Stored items
● ● ● ● ●
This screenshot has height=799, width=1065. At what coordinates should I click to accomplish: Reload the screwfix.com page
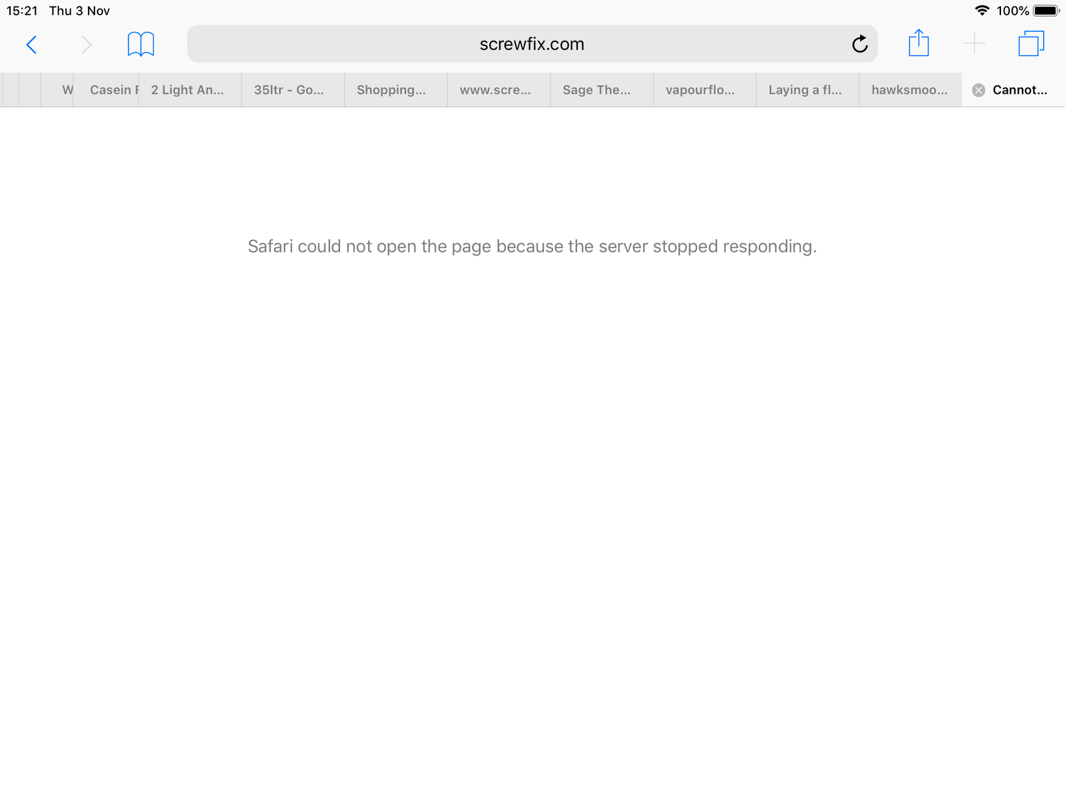coord(859,45)
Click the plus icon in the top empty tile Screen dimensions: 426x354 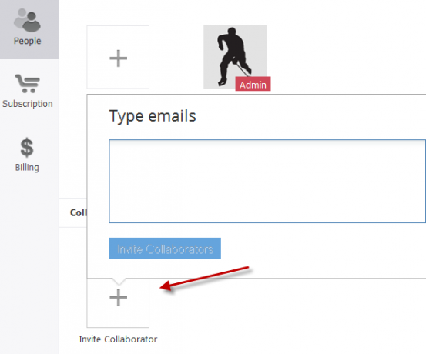click(x=118, y=58)
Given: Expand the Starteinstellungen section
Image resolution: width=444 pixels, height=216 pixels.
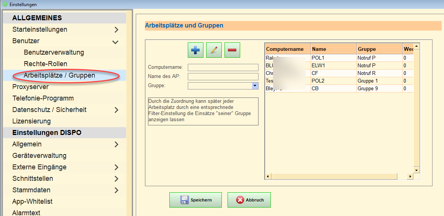Looking at the screenshot, I should pos(116,29).
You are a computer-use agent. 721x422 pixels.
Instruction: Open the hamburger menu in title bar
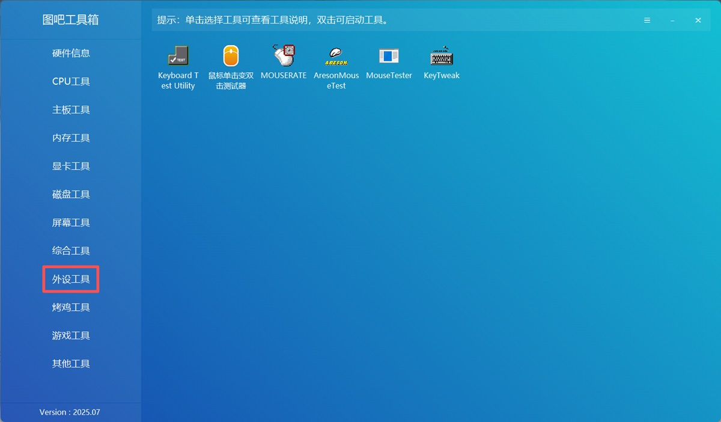pos(647,20)
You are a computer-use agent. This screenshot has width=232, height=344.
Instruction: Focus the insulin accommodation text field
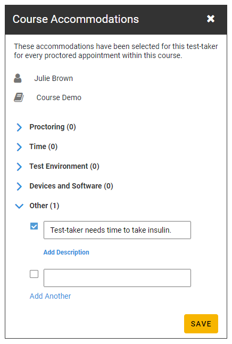point(117,230)
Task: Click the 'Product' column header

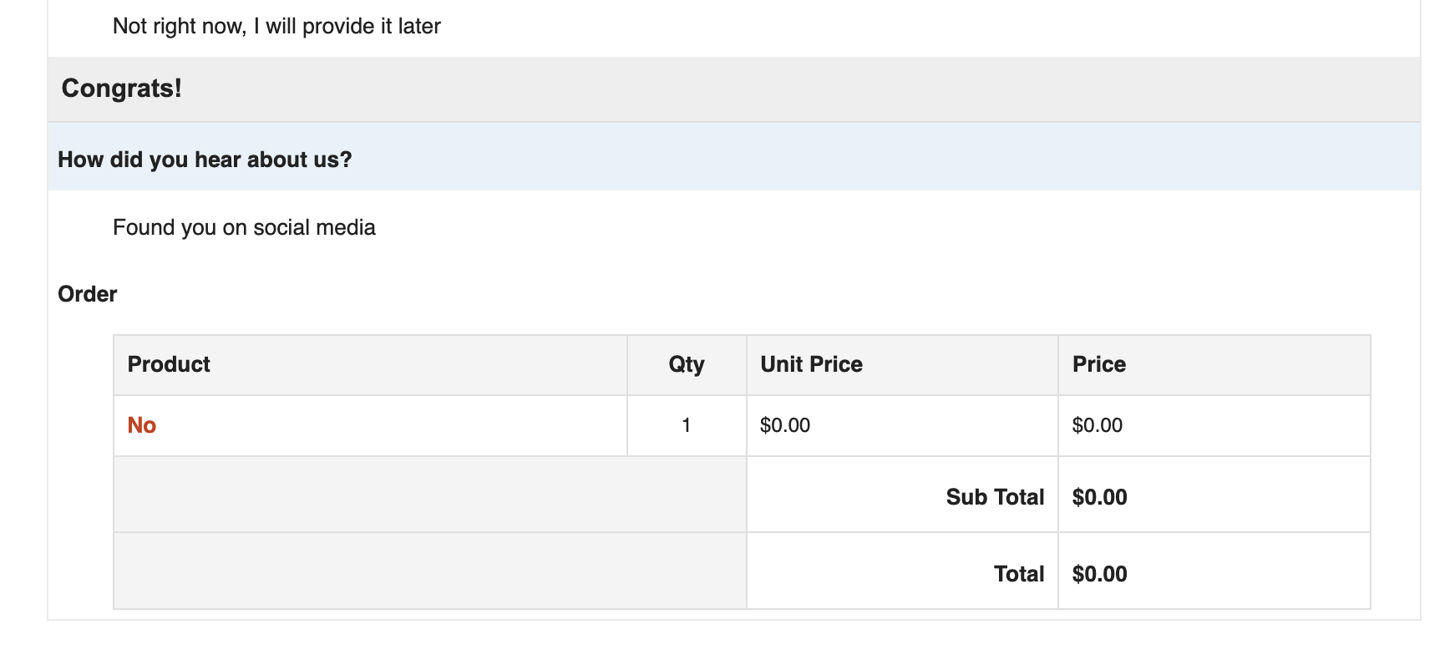Action: pos(370,365)
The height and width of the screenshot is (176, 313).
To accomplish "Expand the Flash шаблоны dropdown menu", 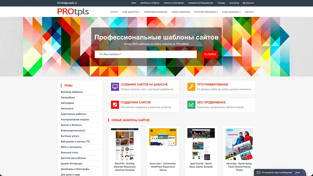I will pyautogui.click(x=231, y=12).
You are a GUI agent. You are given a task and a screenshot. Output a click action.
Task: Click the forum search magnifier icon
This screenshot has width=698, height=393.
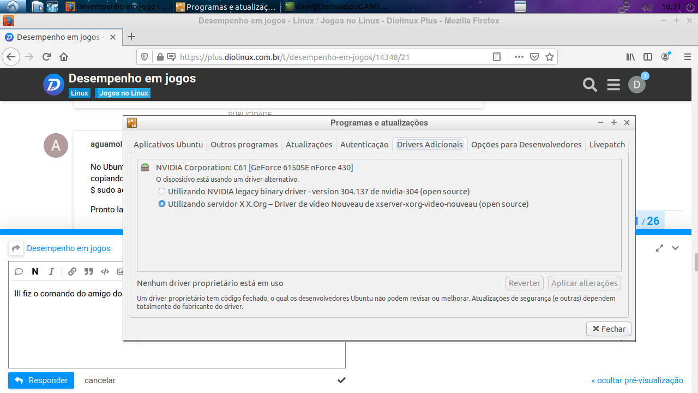pos(589,85)
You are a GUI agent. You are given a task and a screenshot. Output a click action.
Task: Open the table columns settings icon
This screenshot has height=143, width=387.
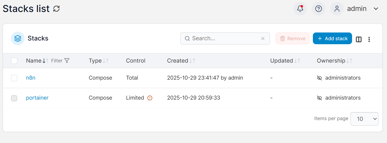(x=359, y=39)
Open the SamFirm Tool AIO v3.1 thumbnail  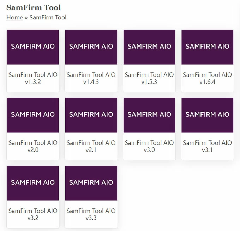tap(208, 115)
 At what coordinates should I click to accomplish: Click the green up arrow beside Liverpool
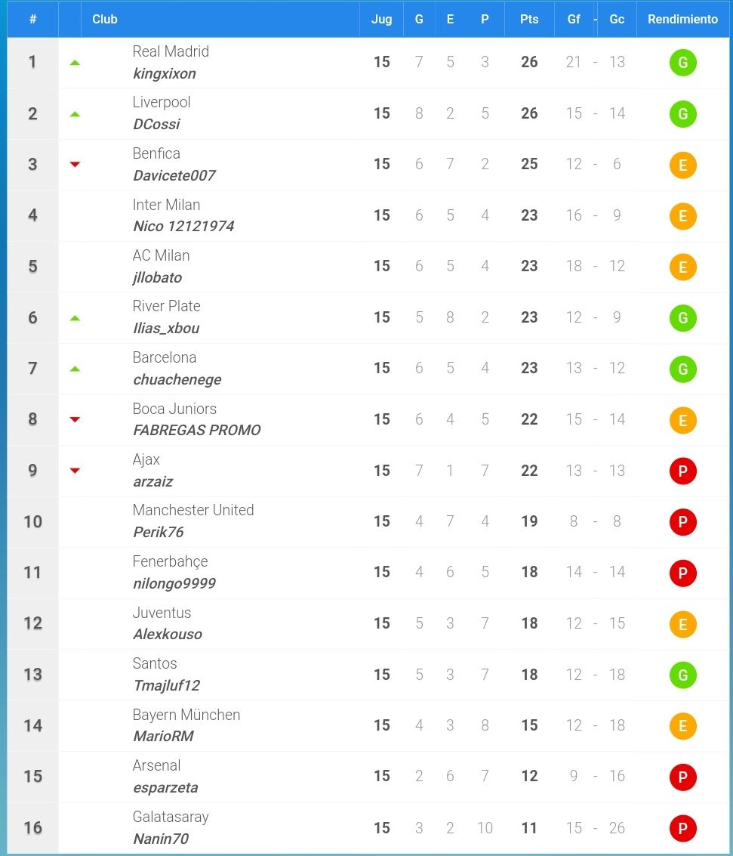(x=75, y=114)
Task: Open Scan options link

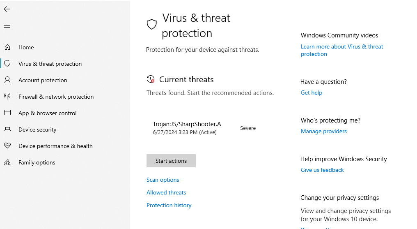Action: 163,180
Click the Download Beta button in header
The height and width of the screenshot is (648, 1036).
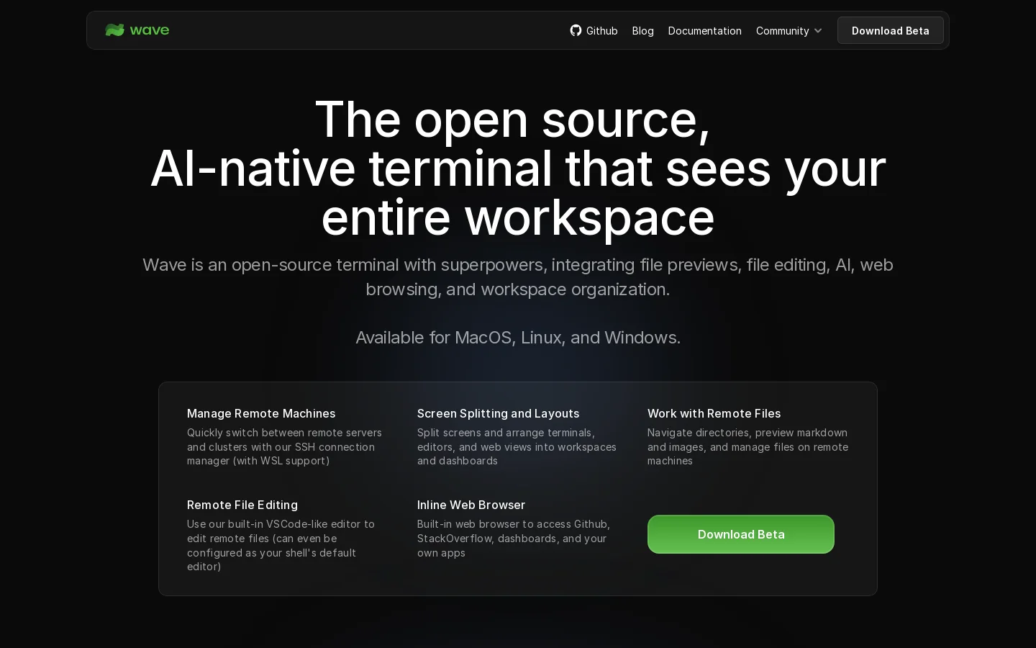tap(890, 30)
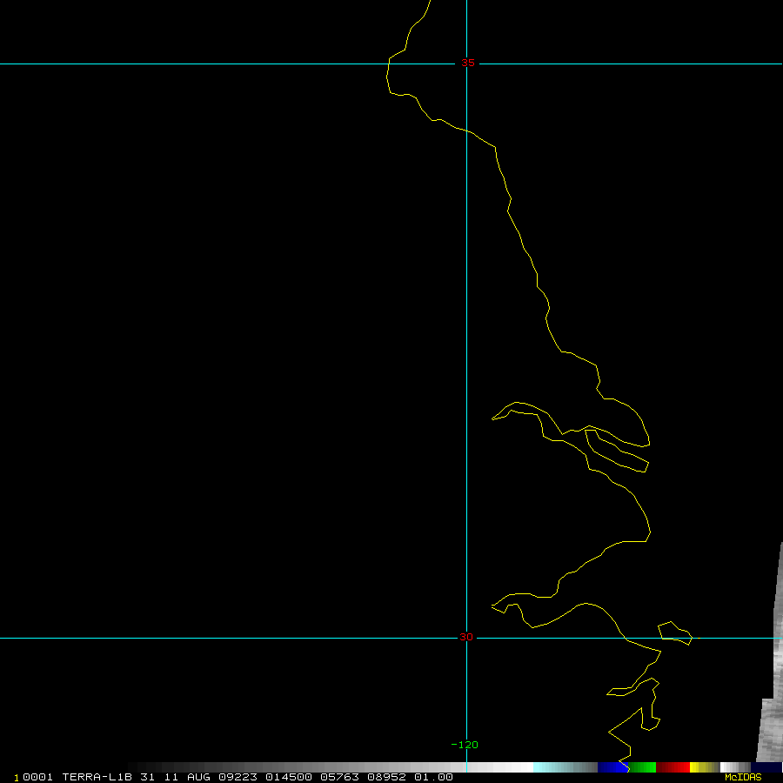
● ● ● ● ●
Task requirements »
Would you please work out how many lines of the data hold "computer"? Reply with the number alone.

Answer to the problem »
2